I thought sure that track work would be finished by now; but the the following comes from the current CZ timetable:



> California Zephyr schedules may change due to ongoing Union Pacific Railroad track work. Contact Amtrak for updated schedule information.


----------



## bretton88 (Sep 14, 2010)

I've always said, there's the nuclear option for Amtrak if a railroad is really uncooperative, California could always commit to Amtrak running their trains in exchange for Amtrak excersizing emminent domain on UP ROW. Amtrak should take advantage of that option when positioning themselves to run high speed operations, since states can't seize railroad property.


----------



## Trogdor (Sep 14, 2010)

MikeM said:


> although in the case of the CZ I think much of the blame goes to Uncle Pete for turning the train over to BN late in Denver.


Actually, in the case of the Zephyr, most of the blame goes to the fact that, during the worst point in the summer, BNSF had as much as 90 minutes worth of slow orders on the route through Iowa and Nebraska. UP has actually been running their part of the train pretty much on time.


----------



## George Harris (Sep 14, 2010)

When I said no Amtrak trains on UP, I meant currently. I am well aware of the original use of the Overland route, in fact have been on it in the first year of Amtrak.. the speed limit was 90 mph at the time. Ditto that the Deser Wind and Pioneer were on UP rails. Notice tha they are all gone now.

Agreee that MoPac was very anti-passenger. Note the current Eagle. It ottk leagal action or the threat thereof to get MoPac to run the train any faster than their freight speed limits when it first got started. Also, the pre Amtrak version would likely have lasted to Amtrak if MoPac had had a more positive attitude toward passengers in the 1960's. It was an impressively long train in the late 50's early 60's. Sometime in here they began the death by a thousand cuts process


----------



## henryj (Sep 14, 2010)

George Harris said:


> When I said no Amtrak trains on UP, I meant currently. I am well aware of the original use of the Overland route, in fact have been on it in the first year of Amtrak.. the speed limit was 90 mph at the time. Ditto that the Deser Wind and Pioneer were on UP rails. Notice tha they are all gone now.
> 
> Agreee that MoPac was very anti-passenger. Note the current Eagle. It ottk leagal action or the threat thereof to get MoPac to run the train any faster than their freight speed limits when it first got started. Also, the pre Amtrak version would likely have lasted to Amtrak if MoPac had had a more positive attitude toward passengers in the 1960's. It was an impressively long train in the late 50's early 60's. Sometime in here they began the death by a thousand cuts process


Actually George my memory of MoPac is just the opposite. They remained very pro-passenger into the 60's, only giving up when it was obvious the hand writing was on the wall. The exact opposite of the SP for instance.


----------



## AlanB (Sep 14, 2010)

bretton88 said:


> And before we let BNSF off the hook, I believe they want 450 million dollars for an extended Heartland Flyer. And they're supposed to be a supportive railroad.


But that's for a line that currently doesn't see passenger service and for a line that may or may not have needed PTC to be installed if Amtrak doesn't run there.

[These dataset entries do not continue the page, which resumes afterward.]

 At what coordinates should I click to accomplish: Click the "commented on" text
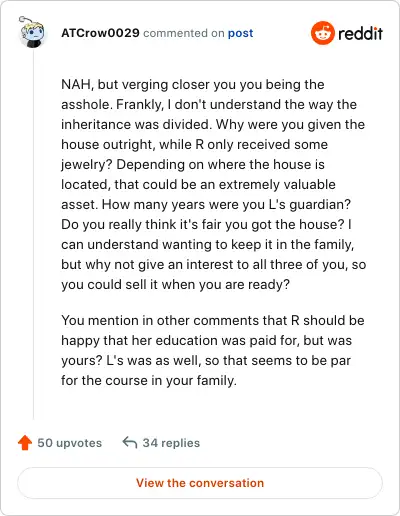pos(184,33)
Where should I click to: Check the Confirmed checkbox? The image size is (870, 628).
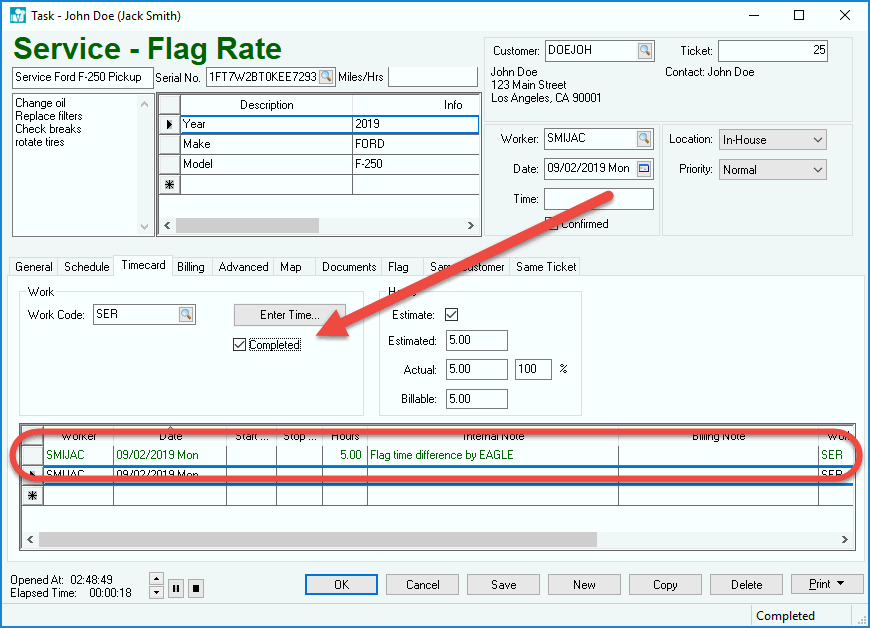pos(551,224)
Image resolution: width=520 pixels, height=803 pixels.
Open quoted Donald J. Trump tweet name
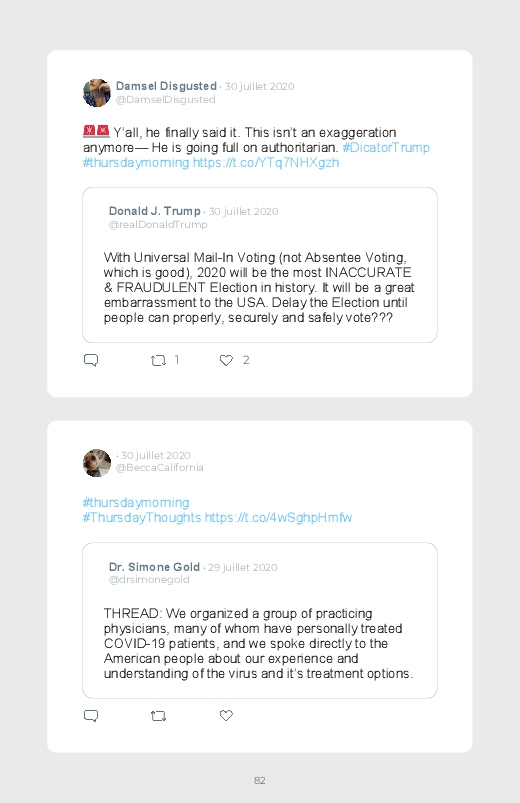coord(154,211)
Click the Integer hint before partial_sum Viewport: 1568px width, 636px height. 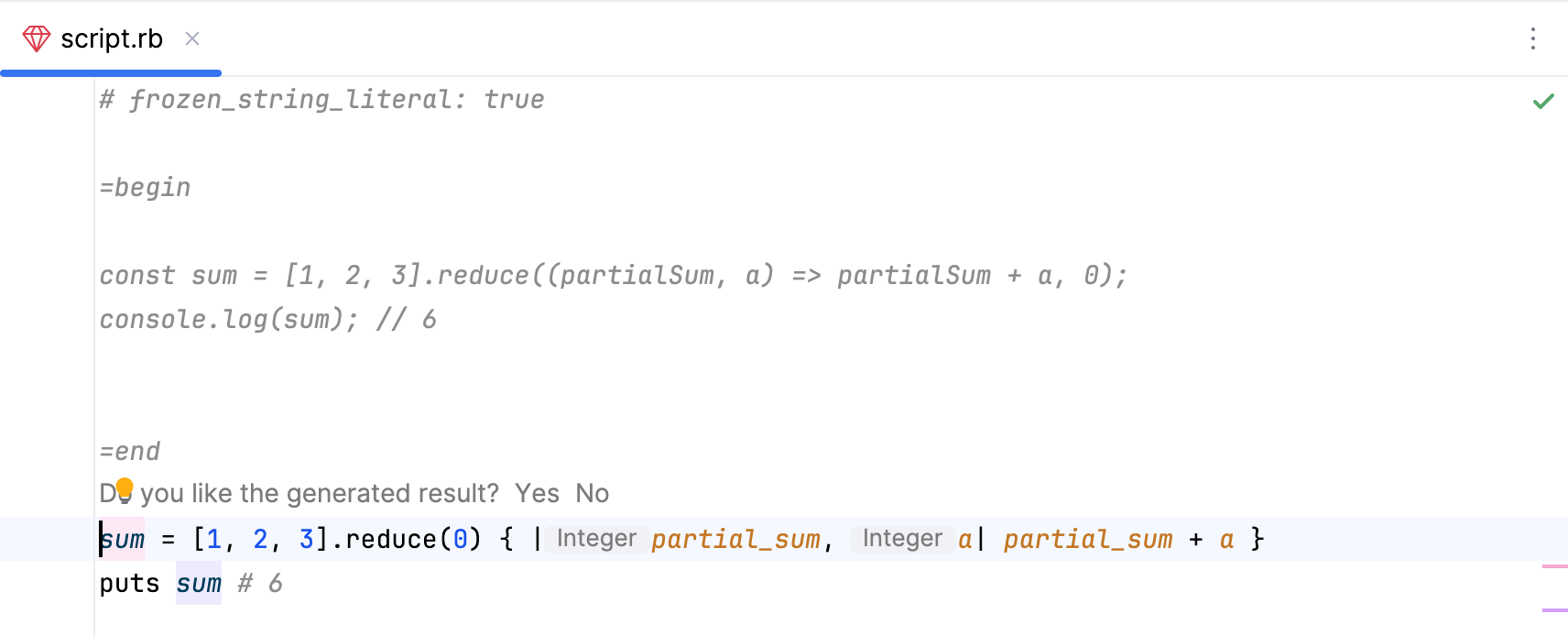click(596, 539)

Additionally, that $450M isn't all going to BNSF. That amount includes money for stations and it includes money for the cars that will need to be brought for the service.

It's also important to note that amount is for but one of the 4 plans that were considered. I believe that they've narrowed things down to 2 plans now.


----------



## AlanB (Sep 14, 2010)

PaulM said:


> AlanB said:
> 
> 
> > UP has already shown that they don't want to challenge Amtrak in court. When confronted with a very stern letter regarding the many slow orders on the tracks used by the CZ & the CS a few years back that threatened legal action, and before the new remedies, UP showed up at the table to talk with Amtrak and a deal was worked out. That deal included putting in some temporary padding to help keep the CZ on time while they fixed the tracks. Over a period of 2 or 3 years, that padding was gradually removed and I believe that it is now fully out of the current TT, although I won't swear to that.
> ...


Most of the worst sections were indeed fixed back when time was added into the schedule. But it wouldn't surprise me to learn that not every slow section was fixed back then. Even if it were, new problems develop over time, so there will always be track work on any route. And in the case of the CZ, for most of the run that work has to happen in the summer, as laying/fixing track with a foot of snow on it isn't exactly practical.


----------



## PRR 60 (Sep 15, 2010)

bretton88 said:


> I've always said, there's the nuclear option for Amtrak if a railroad is really uncooperative, California could always commit to Amtrak running their trains in exchange for Amtrak excersizing emminent domain on UP ROW. Amtrak should take advantage of that option when positioning themselves to run high speed operations, since states can't seize railroad property.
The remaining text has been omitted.